I stepped out of the shanty. The sun stung my eyes like walking out of a bar in the middle of the day. Uncle Pete was back at the house. He hadn’t been gone for longer than ten minutes. I squinted in the direction of my tip-ups. Flags down. My ears rang in the silence of a dead calm morning in the middle of winter.
Then a fight broke out.
I opened the shanty door to see my rods getting pulled into the water. I grabbed them both and landed the first two keepers of the day. A huge school of perch was stacked up from the bottom of the lake to the bottom of the ice. They fought for the bait. Biting each others fins and chasing each other around. By the time Pete got back to the shack I had 15 fish on the ice.
We sorted through some smaller schools for a few hours. Then loaded up the truck and headed out for smelt fishing in the dark.

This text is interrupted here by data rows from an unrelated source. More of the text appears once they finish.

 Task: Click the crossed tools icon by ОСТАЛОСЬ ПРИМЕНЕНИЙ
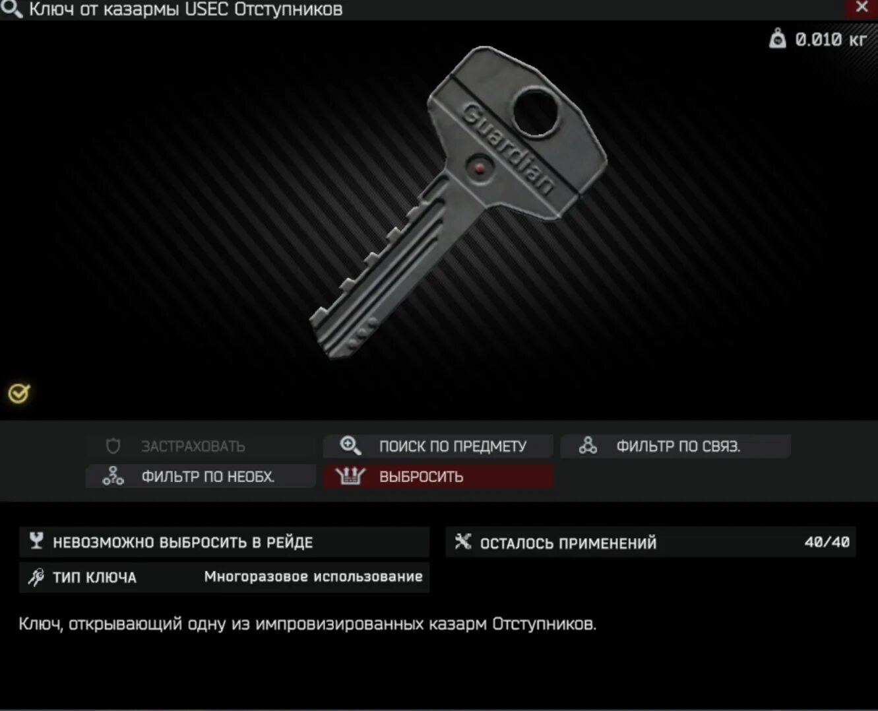pyautogui.click(x=463, y=542)
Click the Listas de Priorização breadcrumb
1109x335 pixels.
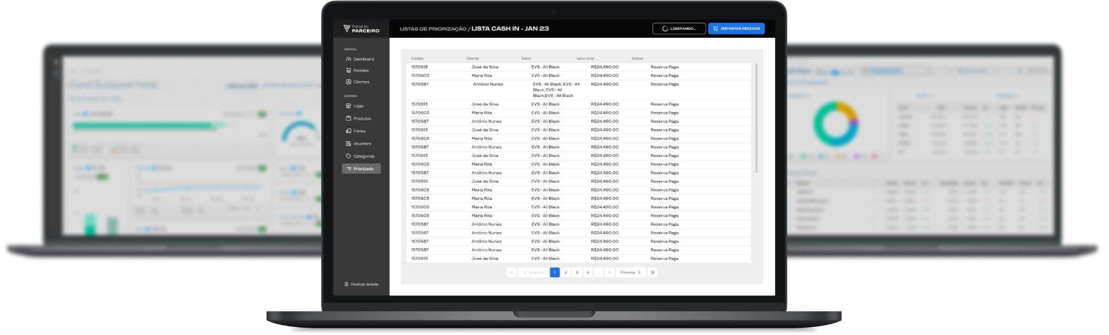(x=433, y=29)
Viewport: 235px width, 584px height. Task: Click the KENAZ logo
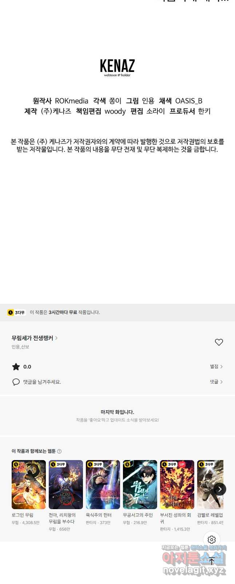coord(117,67)
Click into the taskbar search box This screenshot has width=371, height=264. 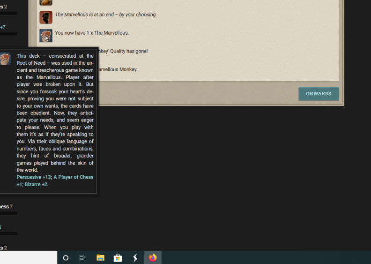pos(28,257)
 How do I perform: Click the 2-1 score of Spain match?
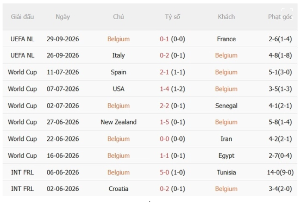coord(164,72)
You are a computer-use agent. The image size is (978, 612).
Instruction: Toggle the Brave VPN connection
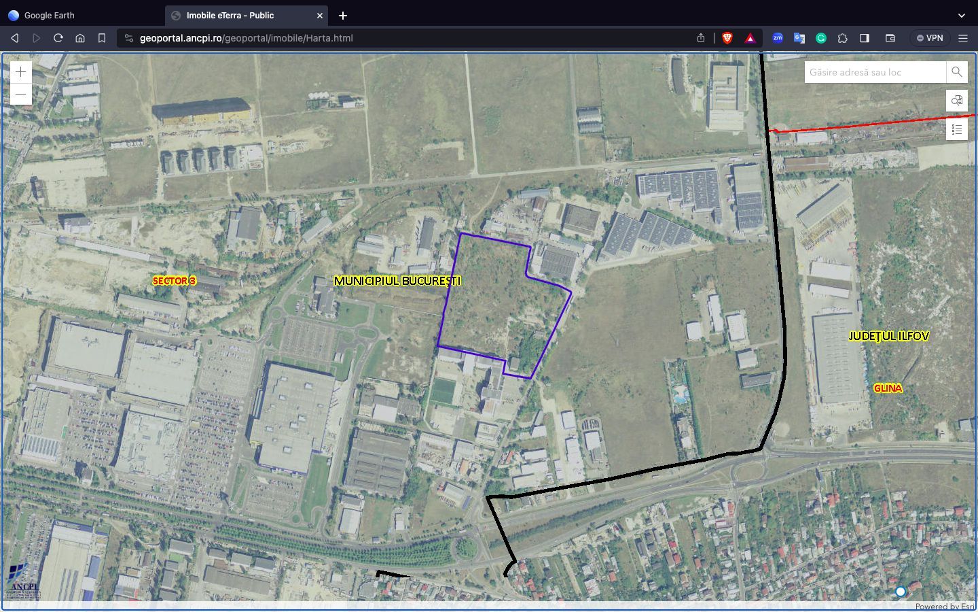click(x=929, y=38)
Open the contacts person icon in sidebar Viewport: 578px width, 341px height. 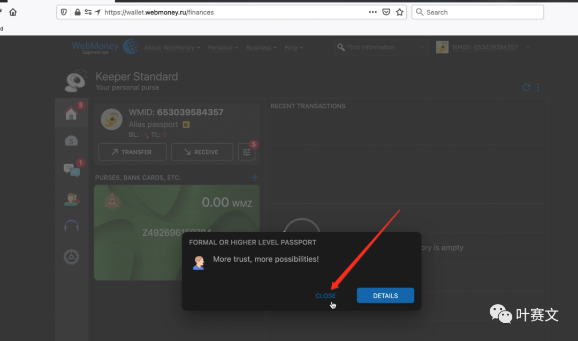[71, 199]
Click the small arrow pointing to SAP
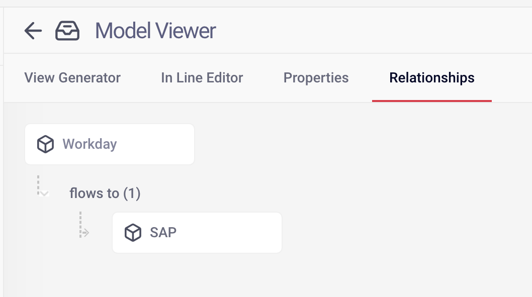 pyautogui.click(x=86, y=233)
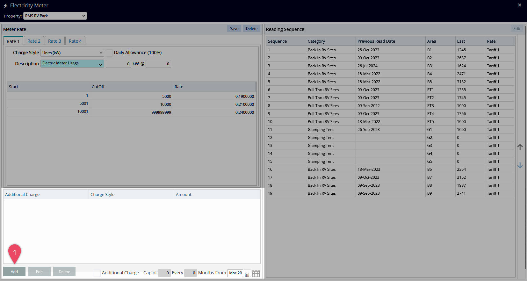Click the move-down arrow beside Reading Sequence
The image size is (527, 281).
(x=520, y=165)
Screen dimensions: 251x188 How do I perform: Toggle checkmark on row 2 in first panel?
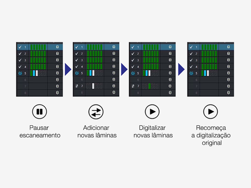click(20, 54)
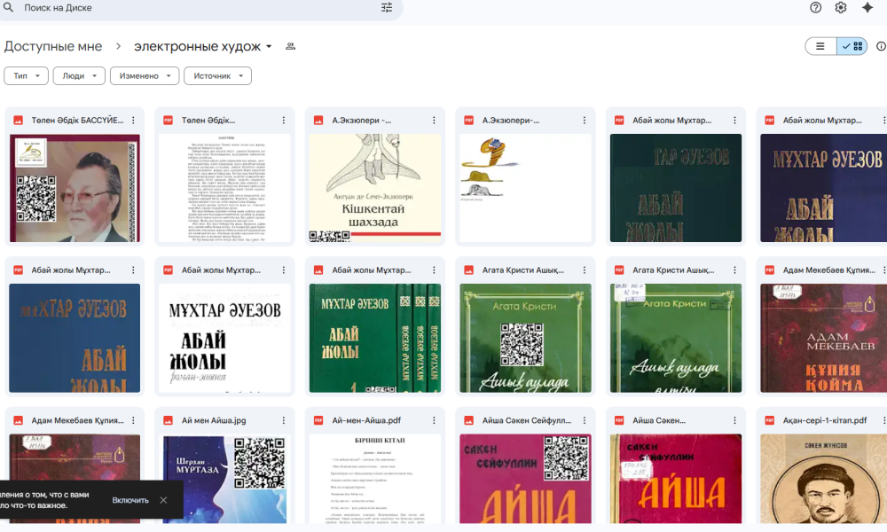Expand the Тип filter dropdown
Screen dimensions: 887x532
27,76
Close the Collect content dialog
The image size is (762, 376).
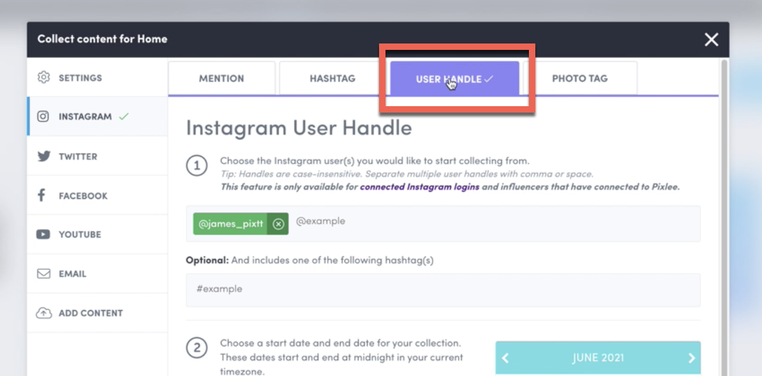(711, 40)
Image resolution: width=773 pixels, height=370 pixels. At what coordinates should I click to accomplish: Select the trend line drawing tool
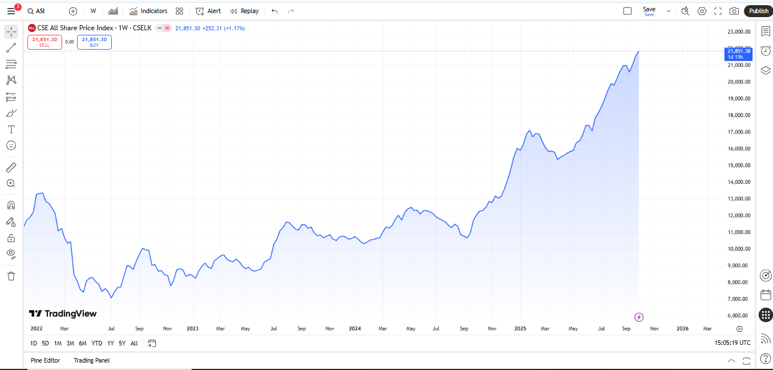pyautogui.click(x=11, y=48)
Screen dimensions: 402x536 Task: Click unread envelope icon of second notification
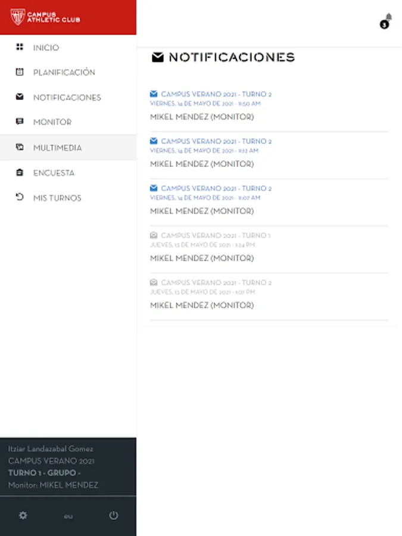pos(154,141)
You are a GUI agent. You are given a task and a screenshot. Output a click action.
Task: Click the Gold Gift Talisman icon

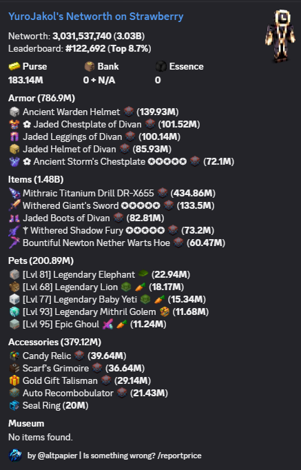click(x=14, y=380)
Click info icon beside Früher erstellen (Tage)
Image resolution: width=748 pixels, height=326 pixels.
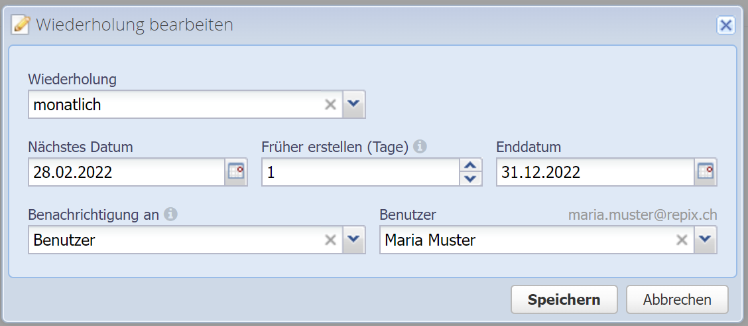click(x=419, y=147)
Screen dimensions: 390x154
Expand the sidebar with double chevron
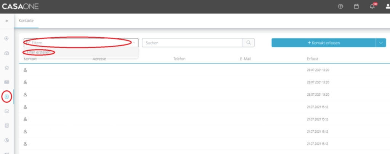point(6,21)
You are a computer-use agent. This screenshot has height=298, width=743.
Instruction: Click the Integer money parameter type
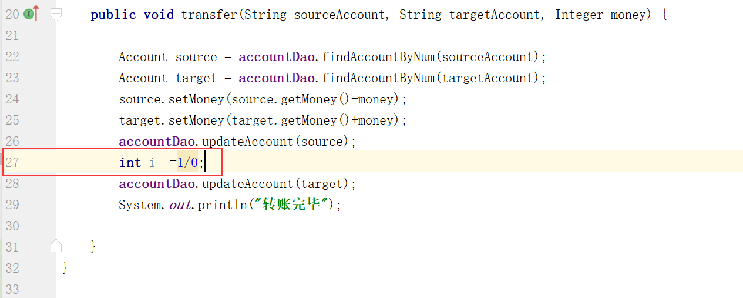(x=579, y=14)
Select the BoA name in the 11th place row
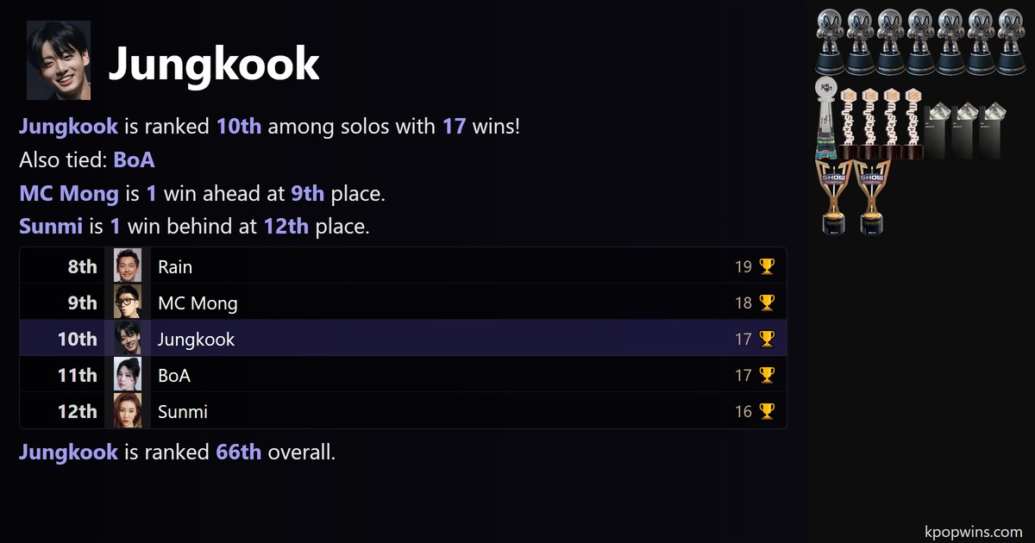1035x543 pixels. [x=174, y=376]
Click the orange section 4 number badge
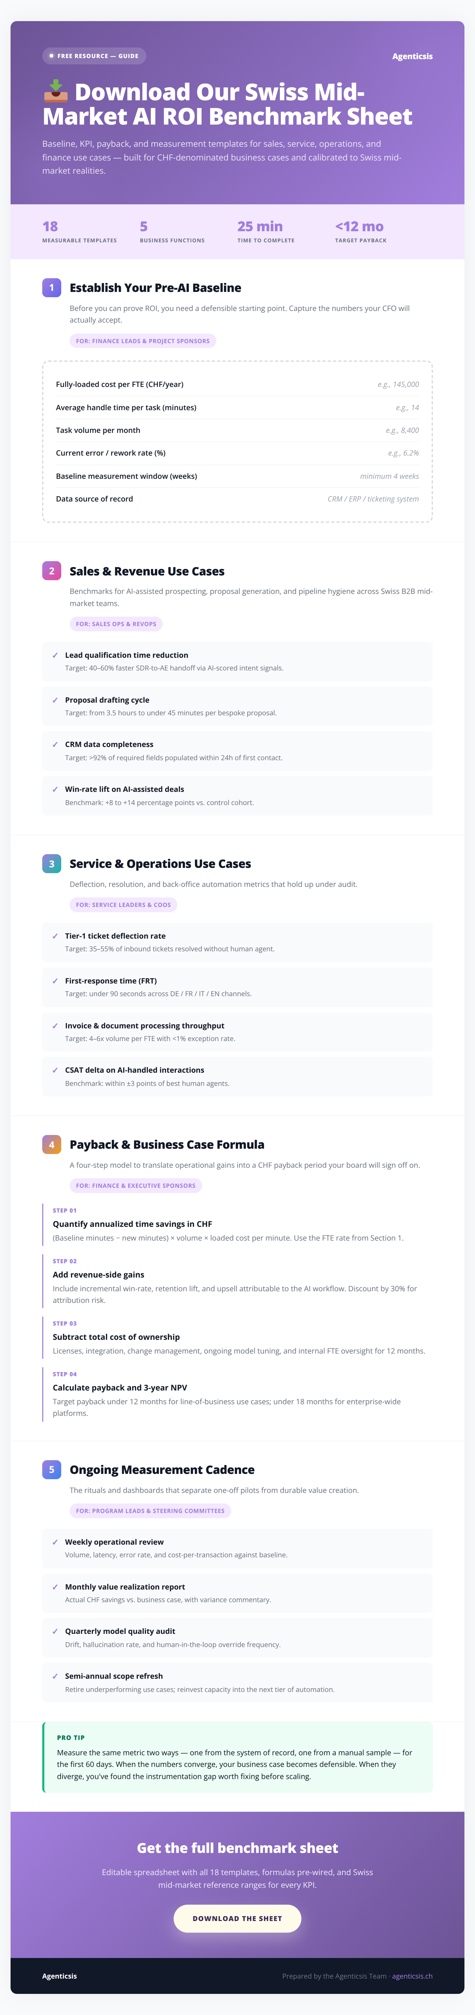Image resolution: width=475 pixels, height=2015 pixels. point(52,1144)
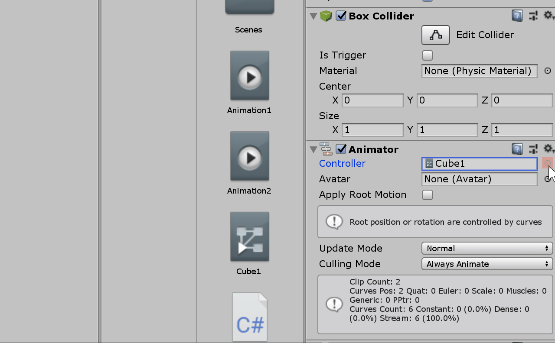This screenshot has height=343, width=555.
Task: Open the Update Mode dropdown
Action: 487,248
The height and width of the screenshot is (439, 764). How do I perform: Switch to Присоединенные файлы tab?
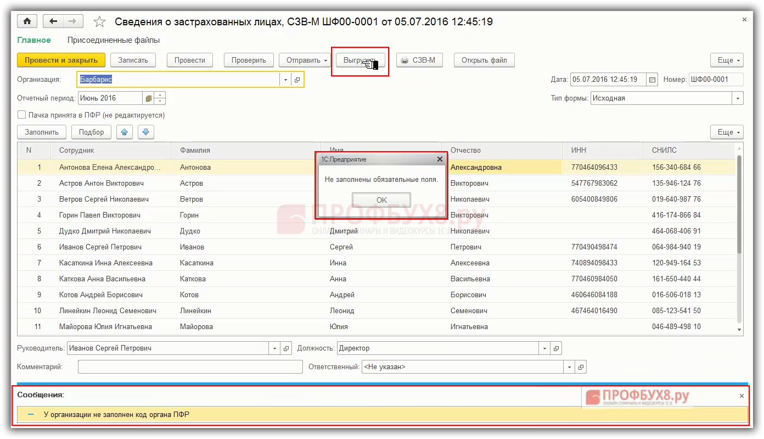tap(114, 40)
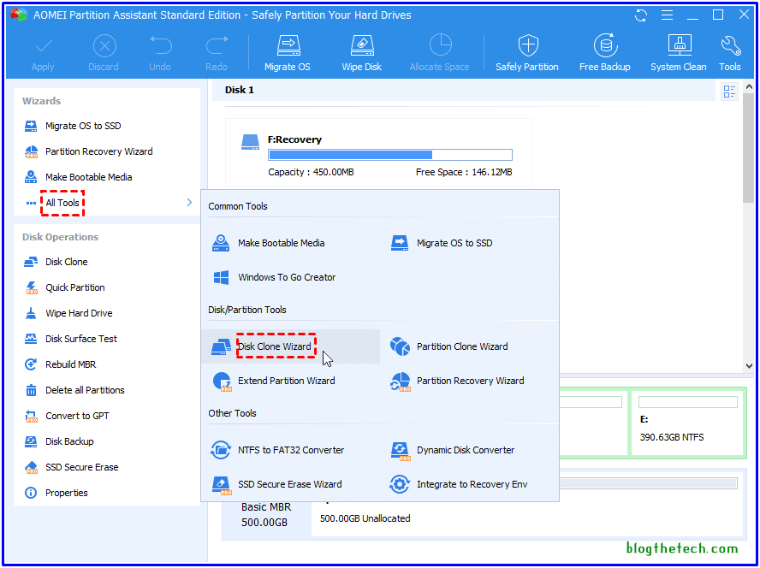Screen dimensions: 760x568
Task: Click the scroll-down arrow of the disk list
Action: point(748,366)
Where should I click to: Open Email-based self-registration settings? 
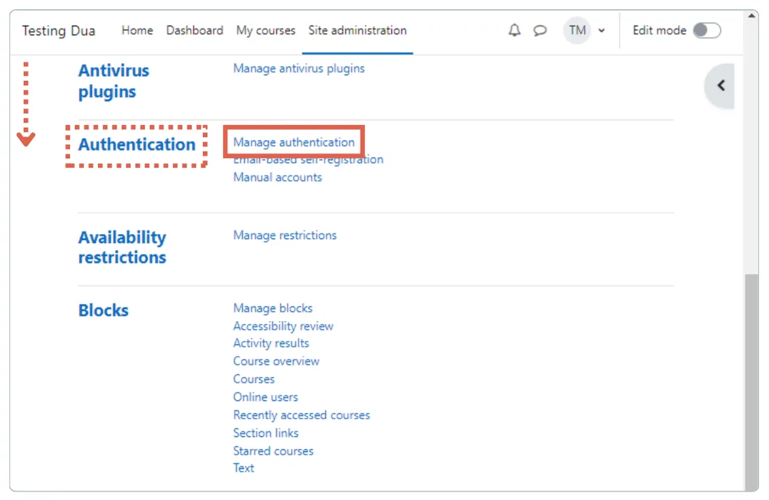[x=308, y=159]
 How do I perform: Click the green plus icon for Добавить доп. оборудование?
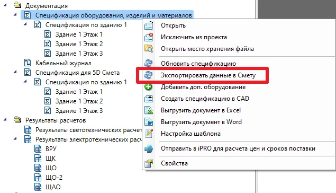148,87
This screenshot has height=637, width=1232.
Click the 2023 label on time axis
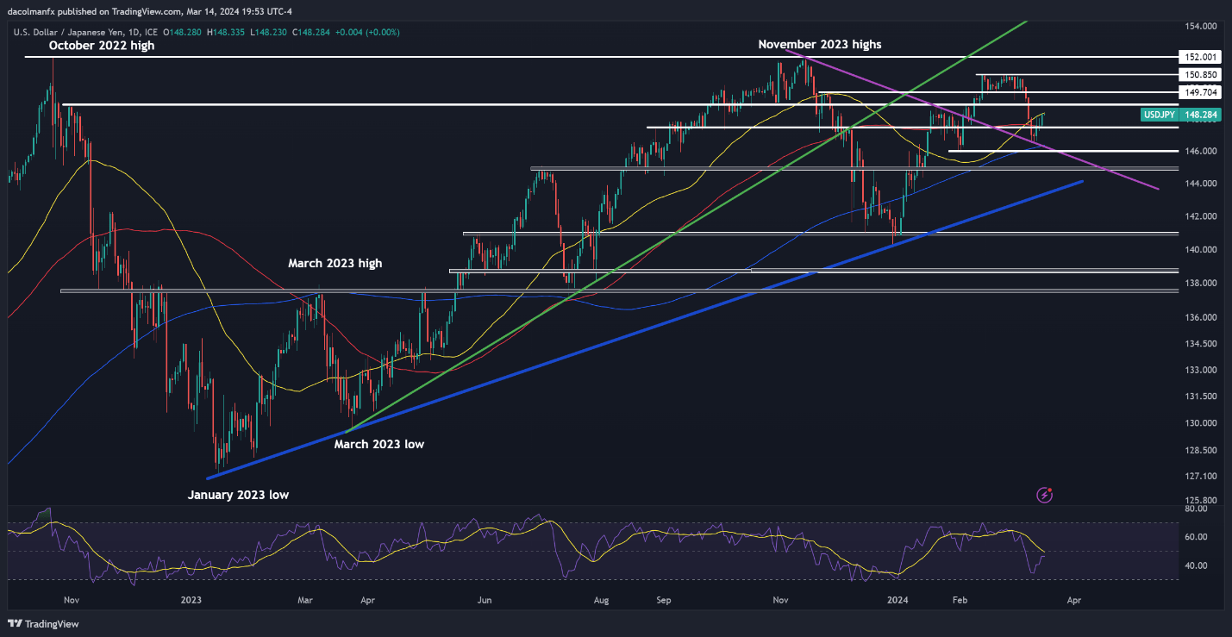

The ice was clean and thin. Maybe 3 inches. Nowhere near the 20-24 inches that usually covers Higgins Lake by early February. The sun quickly set and we were joined by a couple hundred anglers. Coleman Lanterns and Vexilars. Cold beers and stupid jokes. We lowered a light bulb under the ice, hooked it to a car battery and waited.
Little yellow bands finally showed up on my Vexilar. I chased suspended schools for hours with minimal success. It was 2 am before I realized it. 2 buckets of fish. 16 hours on the ice. That’s a good Saturday.